Saved entries
+---+

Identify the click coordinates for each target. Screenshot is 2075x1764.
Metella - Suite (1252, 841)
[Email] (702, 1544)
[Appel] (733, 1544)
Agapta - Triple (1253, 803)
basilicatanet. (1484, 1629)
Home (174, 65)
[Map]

+---+

Instructions for the task: An exact reproduction of the data is required. Leave nothing out.

Exercise result:
Identify the click coordinates for each target. Screenshot is 2075x1764.
Metella - Suite (1252, 841)
[Email] (702, 1544)
[Appel] (733, 1544)
Agapta - Triple (1253, 803)
basilicatanet. (1484, 1629)
Home (174, 65)
[Map]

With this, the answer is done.